Paula 1150. Sábado 21 de junio de 2014.
La escritora Selva Almada, aplaudida por sus novelas sobre la provincia argentina, llega al periodismo con Chicas muertas, una crónica investigada con intensidad sobre tres casos de jóvenes brutal e impunemente asesinadas.
Dice que estuvo años mirando recortes de prensa, papeles y fotos de las jóvenes muertas, todas en lugares perdidos en el norte de Argentina, de donde ella viene, intentando animarse a escribir sus historias, que la sobrecogían, pero que no tenían salida ni solución. Y tenía que hacerlo rápido, para no sufrir, para conservar su salud mental. La novelista argentina Selva Almada (1973), aplaudida a rabiar por sus libros Un viento que arrasa y Ladrilleros (Mardulce), se encerró a escribir Chicas muertas (Mondadori), con el que dio un paso largo y complejo hacia la crónica para hablar del femicidio y del machismo campante que, opina, hoy reina como hace un siglo en las zonas rurales argentinas.

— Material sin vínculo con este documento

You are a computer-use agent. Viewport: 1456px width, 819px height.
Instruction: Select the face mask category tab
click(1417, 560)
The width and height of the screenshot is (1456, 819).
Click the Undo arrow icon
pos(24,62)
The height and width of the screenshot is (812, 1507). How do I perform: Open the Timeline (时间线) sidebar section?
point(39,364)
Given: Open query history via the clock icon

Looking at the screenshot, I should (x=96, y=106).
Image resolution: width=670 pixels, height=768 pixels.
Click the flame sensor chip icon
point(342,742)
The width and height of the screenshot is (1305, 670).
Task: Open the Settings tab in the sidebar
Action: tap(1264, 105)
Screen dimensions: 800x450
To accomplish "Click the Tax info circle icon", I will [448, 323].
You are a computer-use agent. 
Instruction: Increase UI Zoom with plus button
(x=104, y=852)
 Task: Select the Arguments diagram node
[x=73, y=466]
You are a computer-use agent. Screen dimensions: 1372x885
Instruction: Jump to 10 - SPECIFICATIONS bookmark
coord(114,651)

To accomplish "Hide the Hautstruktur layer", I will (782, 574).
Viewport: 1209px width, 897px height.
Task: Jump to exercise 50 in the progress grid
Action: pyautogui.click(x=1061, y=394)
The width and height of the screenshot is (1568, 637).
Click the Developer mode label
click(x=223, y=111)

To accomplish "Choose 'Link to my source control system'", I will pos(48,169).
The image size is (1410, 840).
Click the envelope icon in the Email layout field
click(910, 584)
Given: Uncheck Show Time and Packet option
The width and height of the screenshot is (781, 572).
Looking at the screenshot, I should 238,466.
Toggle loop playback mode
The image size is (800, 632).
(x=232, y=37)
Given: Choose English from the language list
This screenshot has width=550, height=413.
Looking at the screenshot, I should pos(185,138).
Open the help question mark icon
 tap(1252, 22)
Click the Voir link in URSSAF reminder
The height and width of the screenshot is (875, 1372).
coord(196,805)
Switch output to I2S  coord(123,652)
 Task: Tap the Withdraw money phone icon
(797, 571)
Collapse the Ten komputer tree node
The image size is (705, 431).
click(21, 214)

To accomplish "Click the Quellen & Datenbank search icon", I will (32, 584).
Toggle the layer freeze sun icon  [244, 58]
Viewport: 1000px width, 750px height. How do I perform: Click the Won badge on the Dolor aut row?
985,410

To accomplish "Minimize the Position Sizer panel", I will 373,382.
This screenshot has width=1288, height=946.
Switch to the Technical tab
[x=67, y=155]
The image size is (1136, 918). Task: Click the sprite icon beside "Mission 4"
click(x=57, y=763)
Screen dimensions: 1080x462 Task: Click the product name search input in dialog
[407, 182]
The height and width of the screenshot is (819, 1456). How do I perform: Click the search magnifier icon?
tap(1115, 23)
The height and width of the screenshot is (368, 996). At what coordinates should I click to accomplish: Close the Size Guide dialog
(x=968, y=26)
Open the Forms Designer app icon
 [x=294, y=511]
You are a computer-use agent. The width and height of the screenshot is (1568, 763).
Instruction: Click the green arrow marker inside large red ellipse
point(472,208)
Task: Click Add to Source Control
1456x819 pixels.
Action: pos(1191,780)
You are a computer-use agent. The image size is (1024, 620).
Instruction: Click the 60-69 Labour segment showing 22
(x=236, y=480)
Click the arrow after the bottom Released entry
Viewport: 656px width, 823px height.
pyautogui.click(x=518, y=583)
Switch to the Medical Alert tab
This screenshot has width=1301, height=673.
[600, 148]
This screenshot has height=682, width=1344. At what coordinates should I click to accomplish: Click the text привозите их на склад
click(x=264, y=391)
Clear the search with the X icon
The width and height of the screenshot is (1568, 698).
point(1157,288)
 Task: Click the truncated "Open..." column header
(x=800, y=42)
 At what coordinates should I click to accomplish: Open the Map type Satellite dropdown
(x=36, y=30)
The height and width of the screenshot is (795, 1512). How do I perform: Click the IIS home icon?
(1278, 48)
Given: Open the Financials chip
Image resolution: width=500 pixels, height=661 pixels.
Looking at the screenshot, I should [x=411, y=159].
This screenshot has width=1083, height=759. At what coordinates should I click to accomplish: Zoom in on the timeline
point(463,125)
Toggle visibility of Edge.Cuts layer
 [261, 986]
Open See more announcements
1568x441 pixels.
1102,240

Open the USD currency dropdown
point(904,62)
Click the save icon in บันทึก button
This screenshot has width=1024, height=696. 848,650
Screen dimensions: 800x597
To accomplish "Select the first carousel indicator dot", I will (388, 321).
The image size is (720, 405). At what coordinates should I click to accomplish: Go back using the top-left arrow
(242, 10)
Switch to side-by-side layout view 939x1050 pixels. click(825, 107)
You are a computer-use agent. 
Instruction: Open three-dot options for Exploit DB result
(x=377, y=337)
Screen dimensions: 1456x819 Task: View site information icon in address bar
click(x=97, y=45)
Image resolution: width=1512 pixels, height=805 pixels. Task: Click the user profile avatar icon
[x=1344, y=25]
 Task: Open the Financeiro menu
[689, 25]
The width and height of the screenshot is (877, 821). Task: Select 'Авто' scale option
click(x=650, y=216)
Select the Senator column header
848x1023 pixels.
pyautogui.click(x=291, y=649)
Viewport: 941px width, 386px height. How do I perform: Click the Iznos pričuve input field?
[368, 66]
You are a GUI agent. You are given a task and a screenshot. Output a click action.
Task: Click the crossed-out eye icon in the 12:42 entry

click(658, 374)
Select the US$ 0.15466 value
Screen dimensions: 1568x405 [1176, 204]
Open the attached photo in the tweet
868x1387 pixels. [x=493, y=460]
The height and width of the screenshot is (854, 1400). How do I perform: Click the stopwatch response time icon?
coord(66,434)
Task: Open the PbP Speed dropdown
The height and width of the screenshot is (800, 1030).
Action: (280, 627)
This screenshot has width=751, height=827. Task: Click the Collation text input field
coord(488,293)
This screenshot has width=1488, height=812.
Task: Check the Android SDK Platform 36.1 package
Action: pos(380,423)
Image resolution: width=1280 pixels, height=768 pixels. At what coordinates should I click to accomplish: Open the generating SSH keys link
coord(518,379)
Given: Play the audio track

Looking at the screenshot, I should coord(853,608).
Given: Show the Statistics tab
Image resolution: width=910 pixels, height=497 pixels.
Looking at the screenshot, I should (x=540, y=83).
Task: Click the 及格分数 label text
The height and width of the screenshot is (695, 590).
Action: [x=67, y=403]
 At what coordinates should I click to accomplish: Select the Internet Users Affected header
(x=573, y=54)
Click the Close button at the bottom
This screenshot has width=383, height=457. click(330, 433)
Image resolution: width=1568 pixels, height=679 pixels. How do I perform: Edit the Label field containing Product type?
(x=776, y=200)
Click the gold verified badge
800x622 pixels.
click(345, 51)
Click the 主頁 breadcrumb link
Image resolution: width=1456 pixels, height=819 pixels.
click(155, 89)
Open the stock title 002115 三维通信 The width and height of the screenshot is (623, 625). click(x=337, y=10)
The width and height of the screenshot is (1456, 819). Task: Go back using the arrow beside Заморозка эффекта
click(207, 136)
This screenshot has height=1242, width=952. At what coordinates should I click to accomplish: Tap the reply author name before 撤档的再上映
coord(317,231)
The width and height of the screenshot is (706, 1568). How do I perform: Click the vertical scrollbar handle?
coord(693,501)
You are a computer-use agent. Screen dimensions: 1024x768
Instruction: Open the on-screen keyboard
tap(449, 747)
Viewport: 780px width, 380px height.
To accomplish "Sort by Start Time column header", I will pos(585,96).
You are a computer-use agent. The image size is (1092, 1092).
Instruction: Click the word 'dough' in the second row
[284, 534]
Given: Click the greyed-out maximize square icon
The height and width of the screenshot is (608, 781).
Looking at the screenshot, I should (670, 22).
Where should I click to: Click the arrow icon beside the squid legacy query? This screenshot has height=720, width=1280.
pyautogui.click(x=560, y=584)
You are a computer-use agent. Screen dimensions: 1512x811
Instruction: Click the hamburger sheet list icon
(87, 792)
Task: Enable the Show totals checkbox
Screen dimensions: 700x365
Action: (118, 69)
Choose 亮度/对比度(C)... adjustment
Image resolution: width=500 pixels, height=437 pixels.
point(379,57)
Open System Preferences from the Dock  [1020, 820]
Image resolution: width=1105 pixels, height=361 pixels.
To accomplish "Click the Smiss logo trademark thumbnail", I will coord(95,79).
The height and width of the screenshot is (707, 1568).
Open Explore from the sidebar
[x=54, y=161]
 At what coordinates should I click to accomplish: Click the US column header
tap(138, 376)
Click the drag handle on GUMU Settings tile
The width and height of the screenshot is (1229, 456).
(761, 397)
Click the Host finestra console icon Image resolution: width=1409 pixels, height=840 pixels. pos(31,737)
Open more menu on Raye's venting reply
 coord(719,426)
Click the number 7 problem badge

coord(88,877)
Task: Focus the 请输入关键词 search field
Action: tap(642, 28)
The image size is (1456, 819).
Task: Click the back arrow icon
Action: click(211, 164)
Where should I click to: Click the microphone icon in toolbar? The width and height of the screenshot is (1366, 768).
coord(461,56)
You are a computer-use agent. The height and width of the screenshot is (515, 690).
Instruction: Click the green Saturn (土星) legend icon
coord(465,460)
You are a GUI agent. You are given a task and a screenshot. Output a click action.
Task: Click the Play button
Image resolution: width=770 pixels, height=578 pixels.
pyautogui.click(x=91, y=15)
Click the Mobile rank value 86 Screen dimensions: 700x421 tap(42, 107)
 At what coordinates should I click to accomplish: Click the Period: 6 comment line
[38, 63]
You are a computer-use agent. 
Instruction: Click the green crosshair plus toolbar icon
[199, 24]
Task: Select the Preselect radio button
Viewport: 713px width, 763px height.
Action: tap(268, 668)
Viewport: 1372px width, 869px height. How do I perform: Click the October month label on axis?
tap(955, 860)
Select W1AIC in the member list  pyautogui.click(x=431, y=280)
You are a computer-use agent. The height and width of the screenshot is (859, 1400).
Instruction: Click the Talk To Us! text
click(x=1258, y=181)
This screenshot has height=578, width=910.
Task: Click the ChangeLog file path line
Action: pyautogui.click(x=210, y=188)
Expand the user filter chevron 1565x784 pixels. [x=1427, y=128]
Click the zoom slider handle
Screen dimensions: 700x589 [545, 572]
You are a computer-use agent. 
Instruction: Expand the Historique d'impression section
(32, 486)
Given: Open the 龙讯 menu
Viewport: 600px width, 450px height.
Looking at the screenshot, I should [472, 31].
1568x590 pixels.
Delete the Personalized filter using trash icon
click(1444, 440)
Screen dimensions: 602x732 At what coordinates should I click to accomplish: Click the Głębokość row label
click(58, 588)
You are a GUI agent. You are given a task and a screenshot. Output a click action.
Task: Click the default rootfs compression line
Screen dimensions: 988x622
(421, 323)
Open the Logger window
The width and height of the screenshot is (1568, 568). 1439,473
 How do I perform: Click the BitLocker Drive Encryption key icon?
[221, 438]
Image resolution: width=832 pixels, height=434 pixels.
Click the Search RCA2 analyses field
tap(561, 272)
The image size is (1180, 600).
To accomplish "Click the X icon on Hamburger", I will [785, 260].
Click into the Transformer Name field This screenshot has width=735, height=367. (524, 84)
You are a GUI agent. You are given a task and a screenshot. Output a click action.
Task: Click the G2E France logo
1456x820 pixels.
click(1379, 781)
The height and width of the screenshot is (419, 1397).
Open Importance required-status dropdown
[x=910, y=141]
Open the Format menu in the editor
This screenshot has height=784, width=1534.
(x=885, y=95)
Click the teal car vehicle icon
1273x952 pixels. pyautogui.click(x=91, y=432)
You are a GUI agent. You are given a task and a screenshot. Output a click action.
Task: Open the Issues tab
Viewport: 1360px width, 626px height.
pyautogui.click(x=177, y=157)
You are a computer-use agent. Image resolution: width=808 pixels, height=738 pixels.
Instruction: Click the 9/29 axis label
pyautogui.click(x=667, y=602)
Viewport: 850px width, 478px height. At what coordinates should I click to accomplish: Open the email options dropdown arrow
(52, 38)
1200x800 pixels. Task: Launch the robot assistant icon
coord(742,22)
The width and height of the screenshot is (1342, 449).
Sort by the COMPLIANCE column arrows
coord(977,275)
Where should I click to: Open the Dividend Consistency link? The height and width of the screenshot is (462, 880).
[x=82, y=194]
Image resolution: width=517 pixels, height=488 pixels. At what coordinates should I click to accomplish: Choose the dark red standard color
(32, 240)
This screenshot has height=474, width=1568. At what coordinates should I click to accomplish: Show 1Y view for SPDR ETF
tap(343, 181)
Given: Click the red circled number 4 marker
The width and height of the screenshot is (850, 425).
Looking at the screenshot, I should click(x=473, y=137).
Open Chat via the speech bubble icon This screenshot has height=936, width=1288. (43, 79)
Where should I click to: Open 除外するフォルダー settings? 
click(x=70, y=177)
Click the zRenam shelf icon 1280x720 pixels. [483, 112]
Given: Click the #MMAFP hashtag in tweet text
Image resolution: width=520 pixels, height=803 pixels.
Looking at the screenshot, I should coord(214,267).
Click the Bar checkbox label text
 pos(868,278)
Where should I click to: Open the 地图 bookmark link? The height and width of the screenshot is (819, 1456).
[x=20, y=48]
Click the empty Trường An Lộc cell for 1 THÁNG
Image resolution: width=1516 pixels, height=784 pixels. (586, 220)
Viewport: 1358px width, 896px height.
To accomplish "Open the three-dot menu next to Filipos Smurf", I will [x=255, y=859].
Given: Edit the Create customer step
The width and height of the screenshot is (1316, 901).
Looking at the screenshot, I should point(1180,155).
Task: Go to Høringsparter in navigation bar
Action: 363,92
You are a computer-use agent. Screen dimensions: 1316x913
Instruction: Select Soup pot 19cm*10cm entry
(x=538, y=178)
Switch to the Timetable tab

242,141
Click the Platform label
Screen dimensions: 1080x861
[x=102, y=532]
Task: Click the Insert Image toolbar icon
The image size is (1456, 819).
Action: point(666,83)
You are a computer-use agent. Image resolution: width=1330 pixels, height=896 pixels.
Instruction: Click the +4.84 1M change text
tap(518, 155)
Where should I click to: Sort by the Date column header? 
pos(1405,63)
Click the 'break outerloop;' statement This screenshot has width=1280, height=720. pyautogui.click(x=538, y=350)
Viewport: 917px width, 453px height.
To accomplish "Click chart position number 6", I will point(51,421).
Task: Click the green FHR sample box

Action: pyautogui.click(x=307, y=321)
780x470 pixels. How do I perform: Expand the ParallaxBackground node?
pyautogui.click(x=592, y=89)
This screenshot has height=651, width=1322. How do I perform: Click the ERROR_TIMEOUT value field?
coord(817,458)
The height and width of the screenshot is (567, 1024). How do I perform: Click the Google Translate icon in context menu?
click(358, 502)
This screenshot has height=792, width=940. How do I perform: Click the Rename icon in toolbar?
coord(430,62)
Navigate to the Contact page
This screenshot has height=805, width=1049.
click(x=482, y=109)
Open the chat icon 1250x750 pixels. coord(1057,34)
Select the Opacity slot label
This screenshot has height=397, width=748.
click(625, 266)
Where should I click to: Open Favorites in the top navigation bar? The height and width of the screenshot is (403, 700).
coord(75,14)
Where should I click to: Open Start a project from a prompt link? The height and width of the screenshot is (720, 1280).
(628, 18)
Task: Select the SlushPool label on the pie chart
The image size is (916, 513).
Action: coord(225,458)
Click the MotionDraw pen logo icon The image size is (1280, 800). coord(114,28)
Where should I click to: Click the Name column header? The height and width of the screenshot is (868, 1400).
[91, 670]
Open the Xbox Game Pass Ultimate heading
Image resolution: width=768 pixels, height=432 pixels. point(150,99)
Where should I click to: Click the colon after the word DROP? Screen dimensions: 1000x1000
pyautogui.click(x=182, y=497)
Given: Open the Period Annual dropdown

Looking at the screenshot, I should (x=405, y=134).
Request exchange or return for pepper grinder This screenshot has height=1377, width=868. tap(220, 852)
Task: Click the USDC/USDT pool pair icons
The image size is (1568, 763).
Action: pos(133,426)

Su investigación, in situ y en archivos perdidos, fue tan intensa que llegó a consultar a una mentalista. En eso, señala, se inspiró en el libro de Francisco Mouat, El empampado Riquelme, que no cerró ninguna fuente, por espuria que fuera –como el vecino en Chillán o una vidente– para revelar el misterio de ese desaparecido en el desierto chileno cuyo cadáver apareció cuarenta años después, en 1998. Las chicas de Almada murieron hace menos tiempo, a mediados de los 80, y sus crímenes son mucho más horrendos y cercanos: fueron violadas, torturadas, apuñaladas, y nunca se halló a ningún culpable.
La mentalista, vidente a través del tarot, articuló de algún modo su escritura, pues la ayudó a fijarse en las relaciones familiares de las víctimas, algo clave en la narración: las formas de vida de las tres chicas. Ella aparece también en el texto, junto a una gran galería de personajes, como figura clave y alentadora. "Tal vez esa sea tu misión: juntar los huesos de las chicas, armarlas, darles voz y después dejarlas correr libremente hacia donde sea que tengan que ir", le dice. Y ella lo hace literalmente, pero, además, se juega a sí misma, su propios recuerdos de abuso –desde cuentos de su madre hasta manoseos cuando hizo dedo en Paraná–, para cumplir esa misión que se vuelve un imperativo ético, corporal. A través de las sensaciones y la narración nítida de Almada, un mundo cargado de horror se vuelve visible. La historia se arma completa, pero resuena más el silencio, lo terrible y la falta de justicia. La justicia que todas las mujeres maltratadas, que son legión, necesitan.